获取HTML内容的第100个字符不剥标签

获取HTML内容的第100个字符不剥标签

本文介绍了获取HTML内容的第100个字符不剥标签的处理方法,对大家解决问题具有一定的参考价值,需要的朋友们下面随着小编来一起学习吧!

问题描述

有很多问题,如何剥离HTML标记,但不是很多的函数/方法来关闭它们。

这里的情况。我有一个500个字符的信息汇总(其中包括HTML标签),但我只想前100个字符。问题是,如果我截短消息,也可能是在一个HTML标签的中间......这弄乱的东西。

Here's the situation. I have a 500 character Message summary ( which includes html tags ), but I only want the first 100 characters.

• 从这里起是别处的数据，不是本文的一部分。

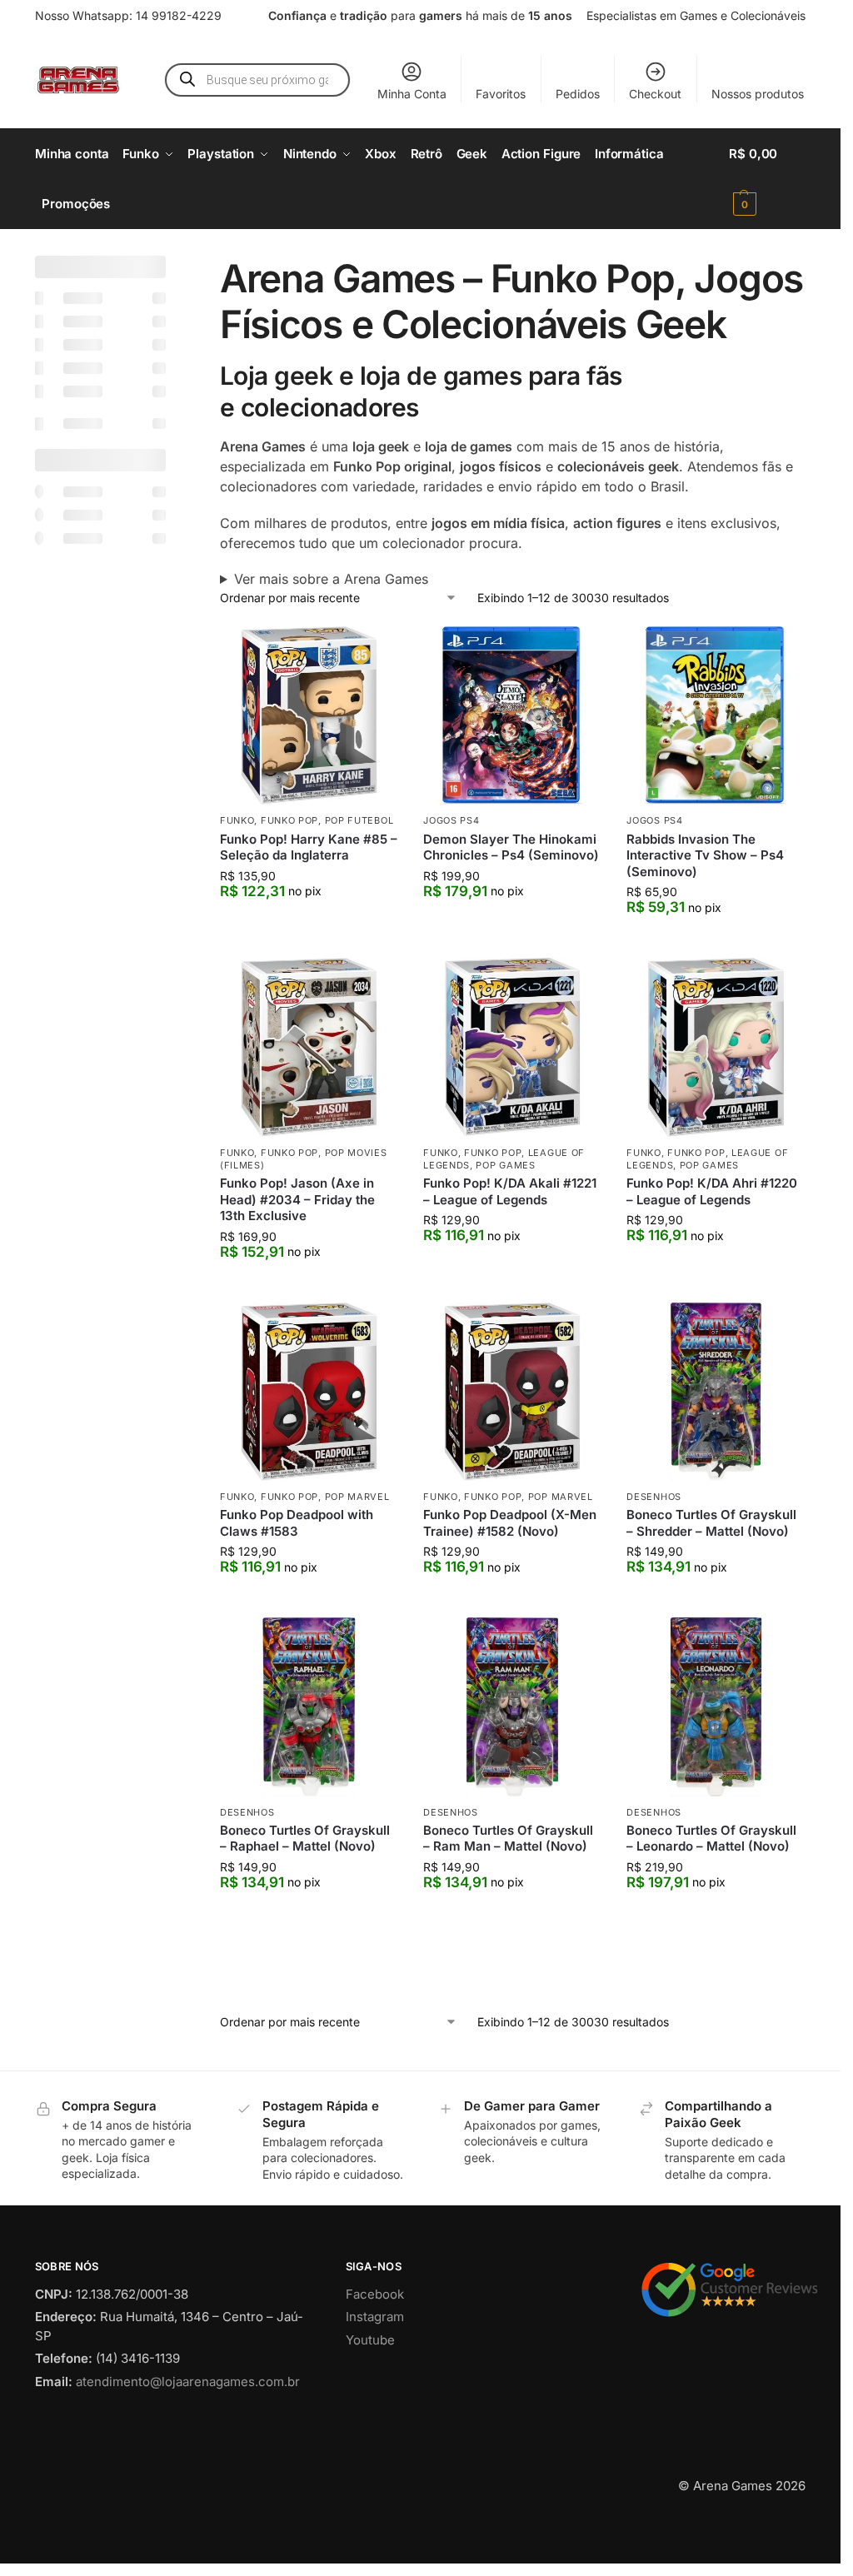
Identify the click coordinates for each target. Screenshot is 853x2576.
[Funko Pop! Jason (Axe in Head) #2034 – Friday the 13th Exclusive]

Problem is if I truncate the message, it could be in the middle of an html tag... which messes up stuff.

假设HTML是这样的:

Assuming the html is something like this:

<div class="bd">"Lorem ipsum dolor sit amet, consectetur adipisicing elit, sed do eiusmod tempor incididunt ut labore et dolore magna aliqua. <br/>
 <br/>Some Dates: April 30 - May 2, 2010 <br/>
 <p>Ut enim ad minim veniam, quis nostrud exercitation ullamco laboris nisi ut aliquip ex ea commodo consequat. <em>Duis aute irure dolor in reprehenderit</em> in voluptate velit esse cillum dolore eu fugiat nulla pariatur. Excepteur sint occaecat cupidatat non proident, sunt in culpa qui officia deserunt mollit anim id est laborum. <br/>
 </p>
 For more information about Lorem Ipsum doemdloe, visit: <br/>
 <a href="http://www.somesite.com" title="Some Conference">Some text link</a><br/>
</div>

我怎么会拿第一〜100个字符左右? (虽然,理想情况下,将是内容的第一个大约100个​​字符(在HTML标记之间)

How would I take the first ~100 characters or so? ( Although, ideally that would be the first approximately 100 characters of "CONTENT" ( in between the html tags )

我假设这样做将是一个递归算法,用于跟踪的HTML标签,并追加了将被截断任何标签的最佳方式,但未必是最好的办法。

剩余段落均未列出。